Thalberg happened to be out of Paris at this time, but he returned to the capital in the following March and arranged a concert at the Conservatoire. Liszt accepted this as a challenge and arranged one at the opera house, where to an audience many times larger than that drawn by his rival, he played Weber's Concertstuck and his own Fantasia on Pacini's Niobe, and convinced the musical world for all time of his supremacy.
Liszt went to Venice and there he heard of the plight of the peasants who where suffering great hardships after flooding of the Danube. He played 10 concerts within a month and raised a large sum of money which he handed over for the relief of the stricken peasants. These concerts where of great artistic success and Liszt rose to even greater heights of fame.
Some idea of Liszt's fame as a pianist might be gained from an incident at Pressburg, where nobility were so unanimous in their desire to hear him play that the Prince Palatine of Hungary had to cancel a levee because he warned that it clashed with Liszt's concert, and that if he persisted in holding it on that day, nobody would attend!
Liszt's contemporary von Lenz wrote: "Liszt is a phenomenon of universal musical virtuosity.... an apparition not to be compressed within the bounds of the house drawn by schools and professors. Liszt is the past, the present, and the future of the pianoforte.... When Liszt thunders, lightens, and murmurs, the great B-flat Sonata for Hammerklavier by Beethoven, this Solomon's Song of the keyboard, there is end of all things pianistic; Liszt is making capital for humanity out of the ideas of the greatest thinker in the realm of music.
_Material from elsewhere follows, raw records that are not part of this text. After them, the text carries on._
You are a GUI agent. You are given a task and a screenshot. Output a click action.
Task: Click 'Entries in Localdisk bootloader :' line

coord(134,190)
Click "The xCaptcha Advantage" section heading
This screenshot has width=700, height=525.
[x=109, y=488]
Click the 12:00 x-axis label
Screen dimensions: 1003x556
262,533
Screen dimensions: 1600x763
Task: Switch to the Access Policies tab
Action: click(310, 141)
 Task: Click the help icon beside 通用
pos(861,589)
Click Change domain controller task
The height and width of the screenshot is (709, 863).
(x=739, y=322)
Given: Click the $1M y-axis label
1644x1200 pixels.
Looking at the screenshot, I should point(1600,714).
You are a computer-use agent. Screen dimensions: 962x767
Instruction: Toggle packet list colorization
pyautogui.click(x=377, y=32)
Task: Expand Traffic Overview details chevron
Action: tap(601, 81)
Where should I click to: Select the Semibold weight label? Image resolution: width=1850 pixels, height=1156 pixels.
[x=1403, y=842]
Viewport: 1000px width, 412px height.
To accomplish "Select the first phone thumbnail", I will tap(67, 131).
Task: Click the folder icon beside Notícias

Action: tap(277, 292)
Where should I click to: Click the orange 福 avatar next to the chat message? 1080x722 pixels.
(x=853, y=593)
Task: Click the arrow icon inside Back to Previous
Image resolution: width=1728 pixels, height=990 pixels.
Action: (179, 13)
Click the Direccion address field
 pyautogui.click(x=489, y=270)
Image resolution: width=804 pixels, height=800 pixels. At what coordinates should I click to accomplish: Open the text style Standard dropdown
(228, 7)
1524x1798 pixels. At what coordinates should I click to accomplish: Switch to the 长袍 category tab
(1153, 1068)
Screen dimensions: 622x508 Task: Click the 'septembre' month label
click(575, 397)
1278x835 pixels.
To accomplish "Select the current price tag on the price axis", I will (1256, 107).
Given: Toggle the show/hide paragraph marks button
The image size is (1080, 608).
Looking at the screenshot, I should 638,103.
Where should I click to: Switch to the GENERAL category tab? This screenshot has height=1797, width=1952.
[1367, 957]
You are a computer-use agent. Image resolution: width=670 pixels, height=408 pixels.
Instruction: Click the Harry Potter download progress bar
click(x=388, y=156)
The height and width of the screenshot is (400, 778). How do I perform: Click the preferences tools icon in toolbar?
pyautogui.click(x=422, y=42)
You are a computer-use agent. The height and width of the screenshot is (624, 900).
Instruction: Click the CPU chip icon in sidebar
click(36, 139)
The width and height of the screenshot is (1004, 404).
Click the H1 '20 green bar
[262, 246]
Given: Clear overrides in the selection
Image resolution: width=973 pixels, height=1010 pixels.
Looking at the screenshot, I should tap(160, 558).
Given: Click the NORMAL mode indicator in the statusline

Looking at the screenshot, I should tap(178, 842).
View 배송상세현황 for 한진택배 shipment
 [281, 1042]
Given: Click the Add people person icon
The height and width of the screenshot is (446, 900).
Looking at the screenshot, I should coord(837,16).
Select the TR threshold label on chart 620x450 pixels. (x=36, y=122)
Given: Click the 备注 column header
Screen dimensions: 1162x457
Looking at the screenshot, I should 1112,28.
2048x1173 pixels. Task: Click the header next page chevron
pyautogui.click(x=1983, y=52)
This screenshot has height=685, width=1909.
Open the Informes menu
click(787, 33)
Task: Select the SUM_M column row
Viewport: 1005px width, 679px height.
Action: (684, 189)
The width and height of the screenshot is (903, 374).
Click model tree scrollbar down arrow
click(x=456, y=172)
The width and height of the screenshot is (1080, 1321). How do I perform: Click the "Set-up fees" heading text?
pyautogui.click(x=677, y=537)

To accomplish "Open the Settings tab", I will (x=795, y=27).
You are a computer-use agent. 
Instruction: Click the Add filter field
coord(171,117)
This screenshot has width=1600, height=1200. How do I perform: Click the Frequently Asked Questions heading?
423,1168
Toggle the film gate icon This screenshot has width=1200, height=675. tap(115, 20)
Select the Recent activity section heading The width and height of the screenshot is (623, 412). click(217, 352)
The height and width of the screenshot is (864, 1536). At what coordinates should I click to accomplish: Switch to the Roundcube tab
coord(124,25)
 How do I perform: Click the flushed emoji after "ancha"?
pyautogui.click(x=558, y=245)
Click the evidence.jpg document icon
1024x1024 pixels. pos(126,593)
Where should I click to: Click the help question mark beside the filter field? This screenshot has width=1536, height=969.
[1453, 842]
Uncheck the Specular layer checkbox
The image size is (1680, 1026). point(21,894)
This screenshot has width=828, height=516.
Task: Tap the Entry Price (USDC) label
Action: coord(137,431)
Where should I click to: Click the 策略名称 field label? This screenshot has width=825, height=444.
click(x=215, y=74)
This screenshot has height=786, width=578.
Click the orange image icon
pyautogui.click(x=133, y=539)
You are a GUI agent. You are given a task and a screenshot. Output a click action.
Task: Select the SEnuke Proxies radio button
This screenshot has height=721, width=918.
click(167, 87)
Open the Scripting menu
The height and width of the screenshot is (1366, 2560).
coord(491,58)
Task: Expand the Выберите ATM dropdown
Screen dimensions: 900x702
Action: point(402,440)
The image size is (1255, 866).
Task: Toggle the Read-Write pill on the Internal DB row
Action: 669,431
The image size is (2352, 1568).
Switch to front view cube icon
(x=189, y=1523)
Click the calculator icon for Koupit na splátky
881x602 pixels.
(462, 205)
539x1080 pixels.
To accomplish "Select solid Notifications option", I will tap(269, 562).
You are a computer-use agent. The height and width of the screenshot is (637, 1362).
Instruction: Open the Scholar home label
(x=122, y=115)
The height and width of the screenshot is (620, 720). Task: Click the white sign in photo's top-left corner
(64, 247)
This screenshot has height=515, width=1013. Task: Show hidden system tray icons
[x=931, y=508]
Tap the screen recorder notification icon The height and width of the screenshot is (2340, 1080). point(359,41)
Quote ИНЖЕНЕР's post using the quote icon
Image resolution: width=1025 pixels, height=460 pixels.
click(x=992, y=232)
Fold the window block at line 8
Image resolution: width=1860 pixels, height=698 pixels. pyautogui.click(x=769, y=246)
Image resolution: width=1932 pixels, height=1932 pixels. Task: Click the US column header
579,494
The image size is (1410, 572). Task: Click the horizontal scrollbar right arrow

Prosniz wrote: "Liszt is the father of modern pianoforte virtuosity. He developed the capacity of the instrument to the utmost; he commanded it to sing, to whisper, to thunder. From the human voice as well as from the orchestra be borrowed effects. Daringly, triumphantly, his technique overcame all difficulties- a technique which proclaimed the unqualified dominion of the mind over the human hand."
The last 20 years of Liszt's life was spent mostly in Rome where he found plenty of activity at Weimar and frequently visited Budapest. In 1866 he went on a "jubilee Tour" to celebrate his forthcoming 75th birthday, visiting Paris on the Way to London, where he arrived on April 3rd, for a performance of St Elizabeth in the st James Hall. He attended the rehearsal on the following day, and in the evening delighted everybody by improvising brilliantly on the themes from that oratorio. On the following Wednesday it was performed under Sir Alexander Mackenzie's direction, and on the Thursday evening Liszt was received by Queen Victoria at Windsor Castle. He played her various works of his own and Chopin's Nocturne in B-flat minor no 1.
A great reception in his honor was given at the Grosvenor Gallery on April 8th, and once again he found it impossible to disregard requests play; he went to the piano and gave an astonishing performance of the Second Hungarian Rhapsody and the finale of Schubert's Divertissment a l'Hongroise. While he was in London he also went to a concert of his own works at Crystal Palace, dined with the Prince of Wales at Marlborough House, attended the London debut of Frederic Lamond at the St James's Hall on April 15th, and went to a gala performance of Faust at Lyceum, where he met Irving and Ellen Terry. He never saw his 75th birthday however, for later in summer he caught a chill and died at Beyreuth on July 31st. He played throughout his entire life, which to me is a very blessed pianist.
Hope some of this has been food for thought.